▸ **Extracted data entries**:
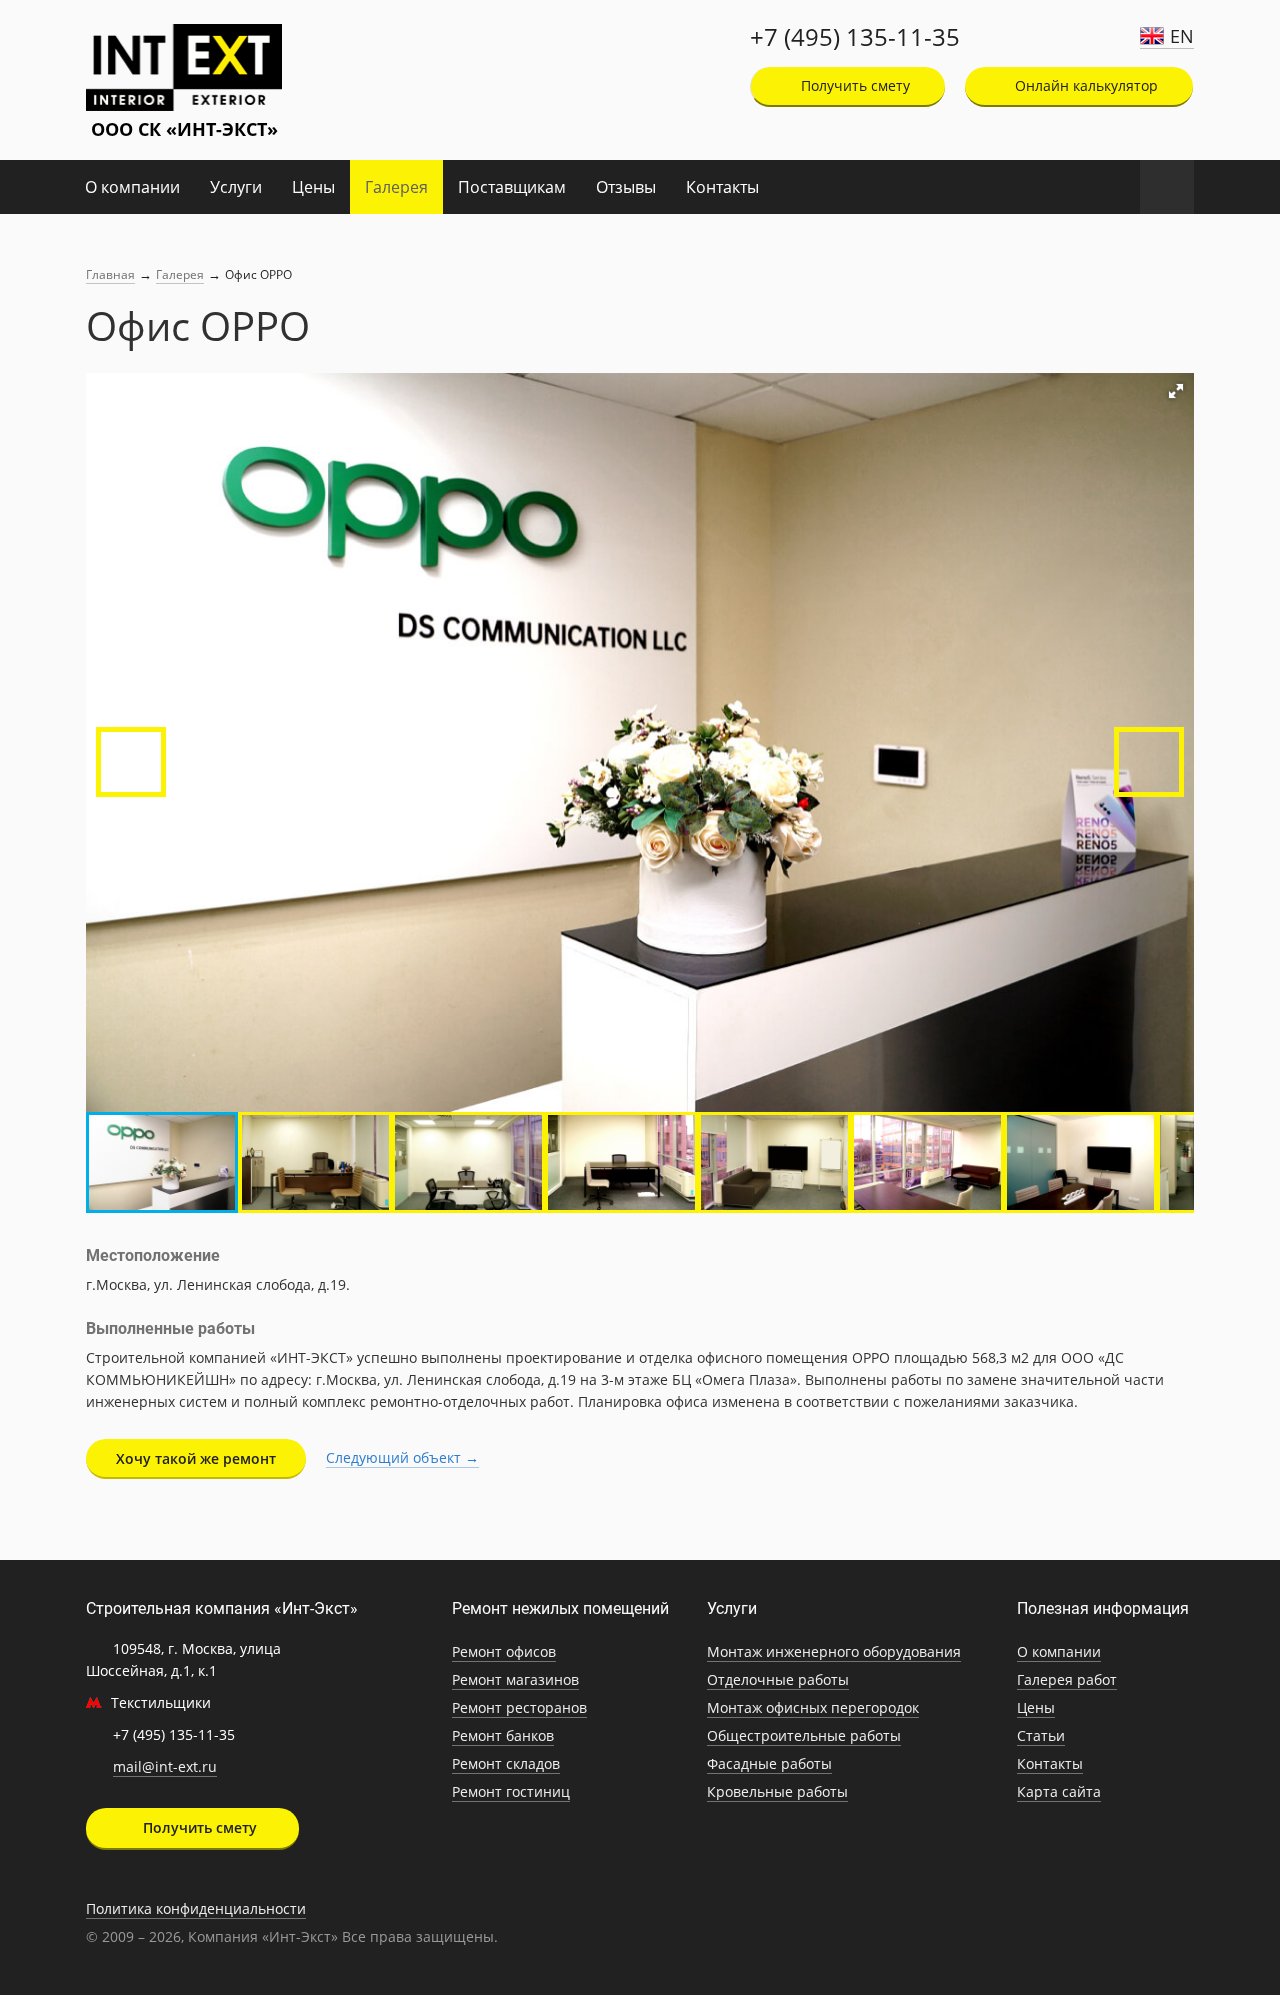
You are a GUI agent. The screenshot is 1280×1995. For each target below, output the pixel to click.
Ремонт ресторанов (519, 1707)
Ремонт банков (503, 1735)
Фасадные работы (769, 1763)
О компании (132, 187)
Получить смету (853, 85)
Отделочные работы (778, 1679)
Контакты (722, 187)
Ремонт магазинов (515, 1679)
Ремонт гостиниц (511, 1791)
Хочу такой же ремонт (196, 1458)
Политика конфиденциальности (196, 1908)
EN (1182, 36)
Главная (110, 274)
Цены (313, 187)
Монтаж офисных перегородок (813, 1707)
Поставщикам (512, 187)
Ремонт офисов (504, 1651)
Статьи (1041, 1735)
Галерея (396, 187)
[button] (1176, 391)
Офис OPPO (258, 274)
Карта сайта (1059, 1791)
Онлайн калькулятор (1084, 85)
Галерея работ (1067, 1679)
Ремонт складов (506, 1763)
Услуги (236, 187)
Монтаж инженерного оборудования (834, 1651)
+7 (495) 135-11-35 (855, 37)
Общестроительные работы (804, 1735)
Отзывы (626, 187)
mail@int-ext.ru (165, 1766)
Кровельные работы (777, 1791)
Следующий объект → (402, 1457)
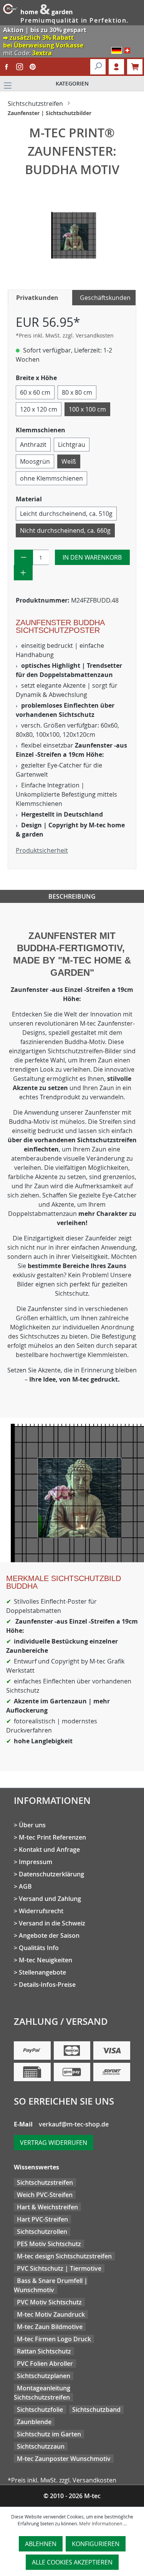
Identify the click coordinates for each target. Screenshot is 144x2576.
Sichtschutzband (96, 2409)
---
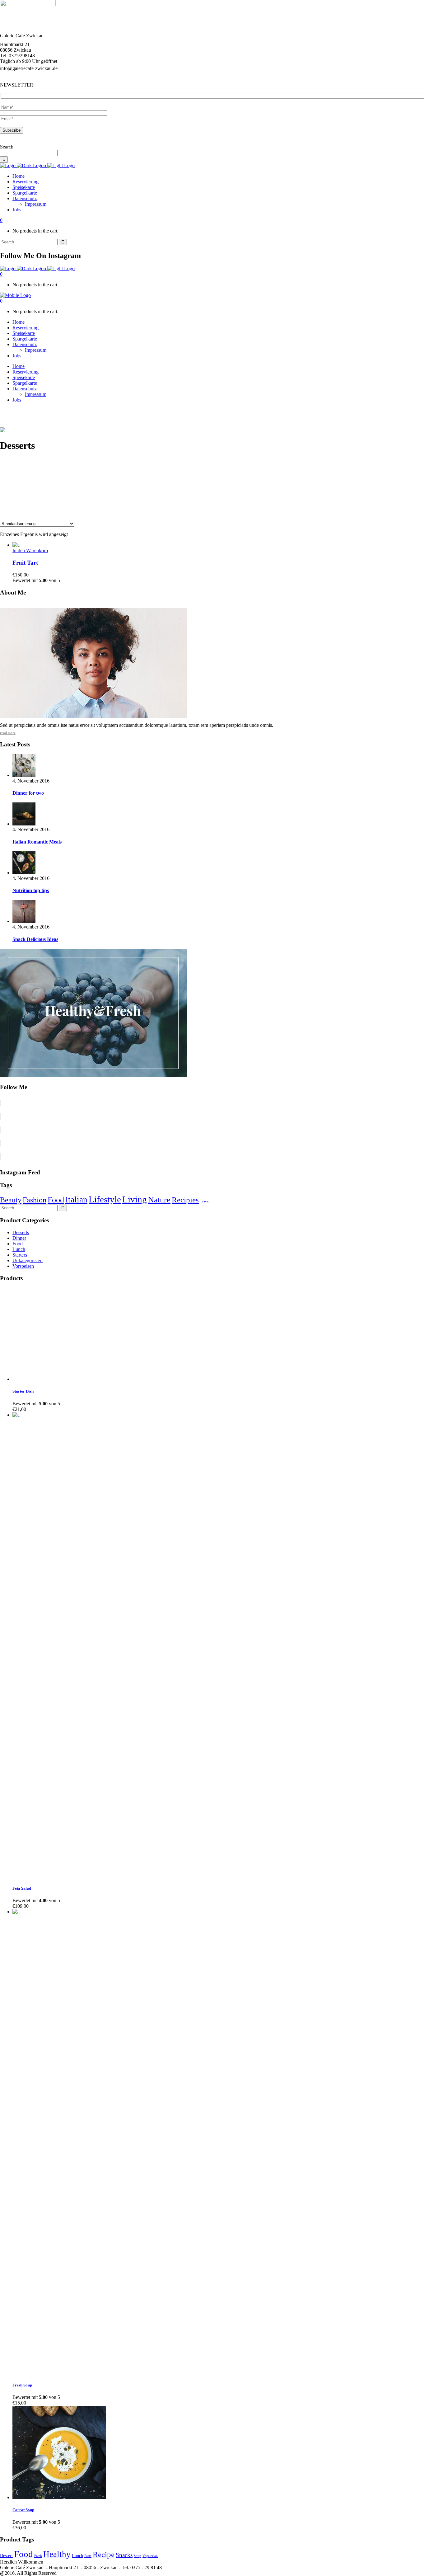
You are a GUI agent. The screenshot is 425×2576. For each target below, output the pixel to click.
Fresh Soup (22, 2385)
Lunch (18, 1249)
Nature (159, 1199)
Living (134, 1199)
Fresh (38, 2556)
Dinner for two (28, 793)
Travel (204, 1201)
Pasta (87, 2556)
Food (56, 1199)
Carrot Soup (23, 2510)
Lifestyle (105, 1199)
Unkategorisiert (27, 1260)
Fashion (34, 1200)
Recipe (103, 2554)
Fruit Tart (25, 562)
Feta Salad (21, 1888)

▸ **WORK TASK**: Return only the part of the records above that opens with the line containing "Dinner for two (28, 793)" and closes with the line containing "Feta Salad (21, 1888)", ends included.

▸ **OUTPUT**:
Dinner for two (28, 793)
Travel (204, 1201)
Pasta (87, 2556)
Food (56, 1199)
Carrot Soup (23, 2510)
Lifestyle (105, 1199)
Unkategorisiert (27, 1260)
Fashion (34, 1200)
Recipe (103, 2554)
Fruit Tart (25, 562)
Feta Salad (21, 1888)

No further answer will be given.